ANSWER ) THE SAMPLE PREPARATION STEP FOR NEXT GENERATION SEQUENCING INCLUDE
EXTRACTION OF DNA
The first step is extracting the genetic material– DNA or RNA– from cells and tissues. Extraction entails breaking down the extracellular matrix and opening the cell membranes using enzymes, solvents, or surfactants. The DNA in the resulting mixture must then be isolated. The traditional gold standard in DNA isolation is phenol-based extraction. Phenol is a hydrophobic solvent that denatures and dissolves proteins, removing them from the DNA-containing aqueous phase.Spin columns that specifically bind DNA provide an alternative and are an easy-to-use, but expensive, method to wash away the debris.
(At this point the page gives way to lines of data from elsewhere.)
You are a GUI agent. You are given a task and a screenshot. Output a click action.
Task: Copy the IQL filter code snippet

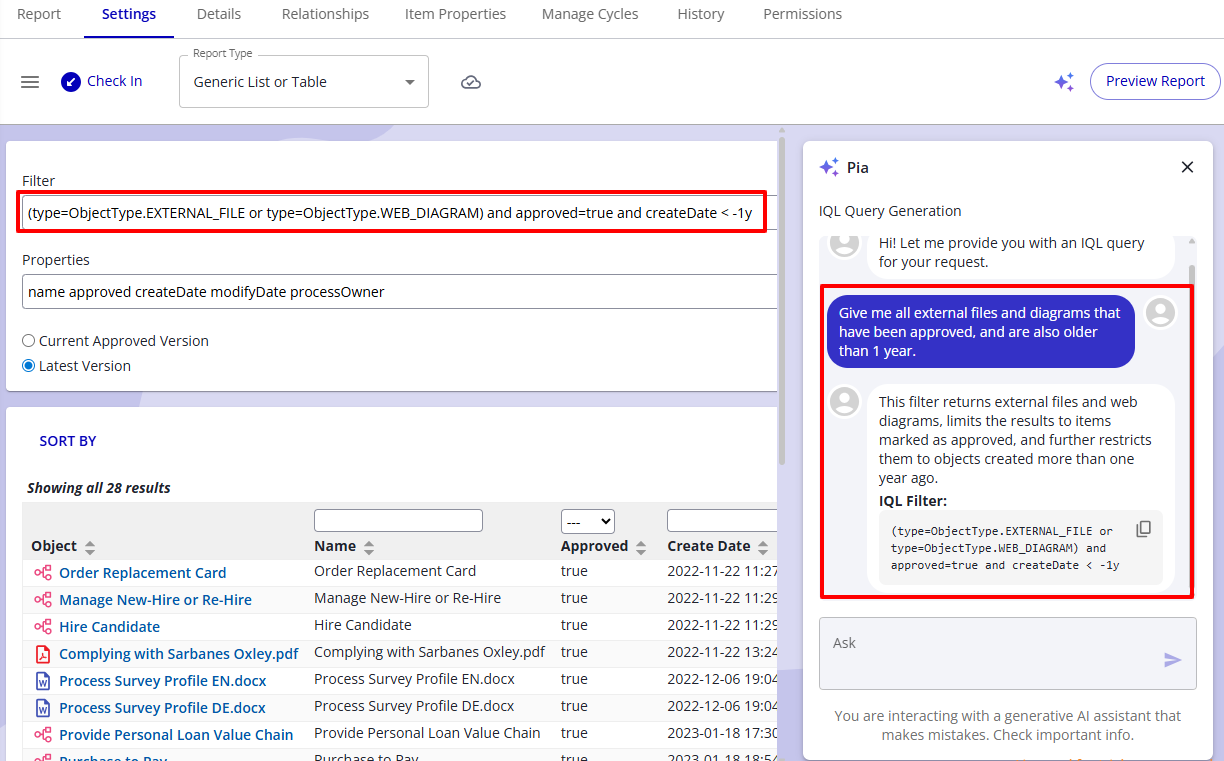pos(1143,529)
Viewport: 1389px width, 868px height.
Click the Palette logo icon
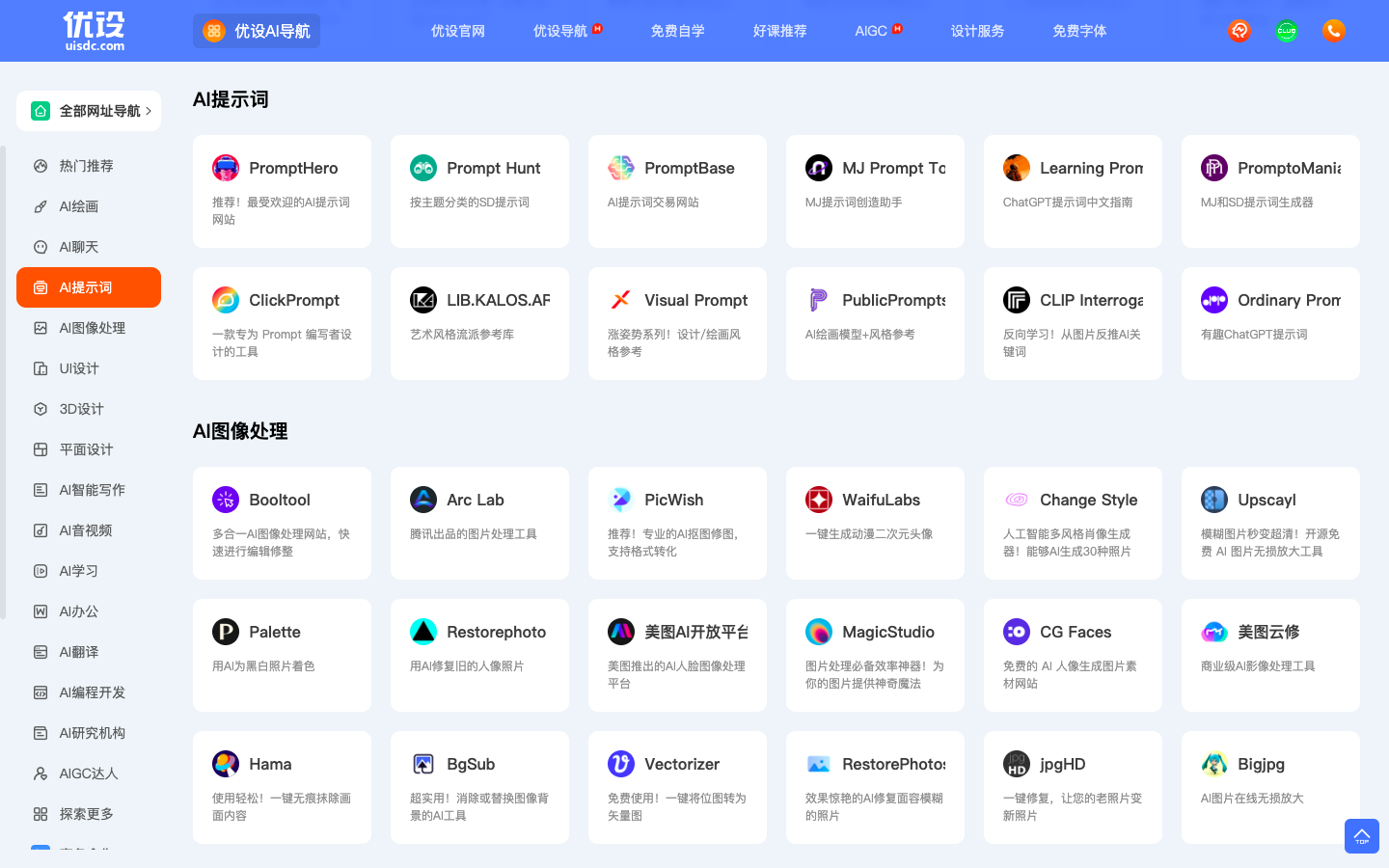pos(226,632)
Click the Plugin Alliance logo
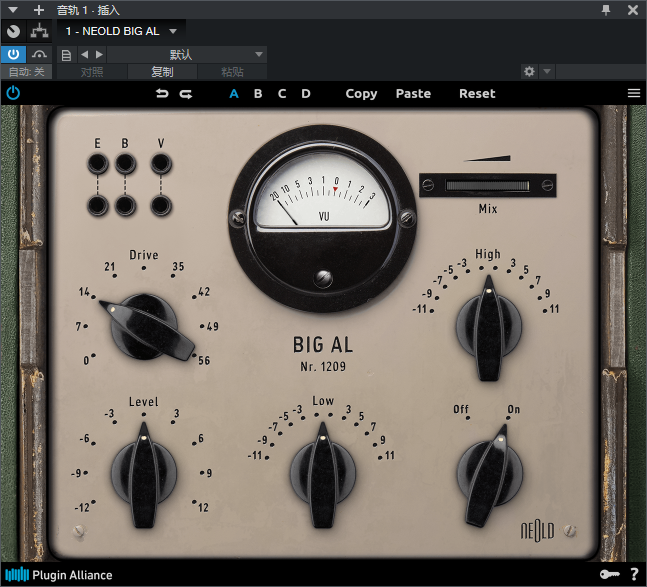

Chloroform-based extraction, another alternative, enables you to isolate high-quality DNA without phenol, and commercial kits can include a resin that minimizes the risk of contamination
AMPLIFICATION(OPTIONAL)
Amplification after extraction is optional, depending on your application and sample size. For example, whole genome sequencing (WGA) with 2 µg of starting material does not necessarily require further amplification. But, with nanograms—or even picograms—of starting material, amplification becomes essential to obtain sufficient coverage for reliable sequence calls. Isothermal amplification and polymerase chain reaction (PCR) are two common methods to increase the amount of input DNA. PCR uses generic primers to amplify the starting material in a highly uniform manner, but tends to be more error-prone than multiple displacement amplification (MDA).
LIBRARY PREPARATION
Most NGS platforms analyze DNA in uniform, bite-size pieces, created by DNA fragmentation. This process generates a ‘library’ of fragments with a narrow length distribution that is optimal for the sequencing platform.
Both mechanical fragmentation (shearing) and enzymatic methods are suitable for NGS. Mechanical methods enable random shearing to produce a variety of overlapping fragments for any given region of the genome. This is ideal for de novo assembly
The fragments generated have single-stranded, ‘sticky’ ends. The next step, end-repair, fills in these sticky ends to create blunt ends, ready for adaptor ligation.
Adaptors are then bound to both the 5’ and the 3’ ends of the library fragments. They are specific to the sequencing platform, but ultimately all serve to enable in-platform clonal amplification, i.e. Illumina’s bridge amplification or BGI’s rolling circle amplification.
NOTE:These library preparation steps are generally applicable to whole genome sequencing.In amplicon-based target enrichment, the fragmentation and end-repair steps tend to be unnecessary. Pulling the targeted regions out as amplicon fragments with blunt ends enables you to go directly to adaptor ligation.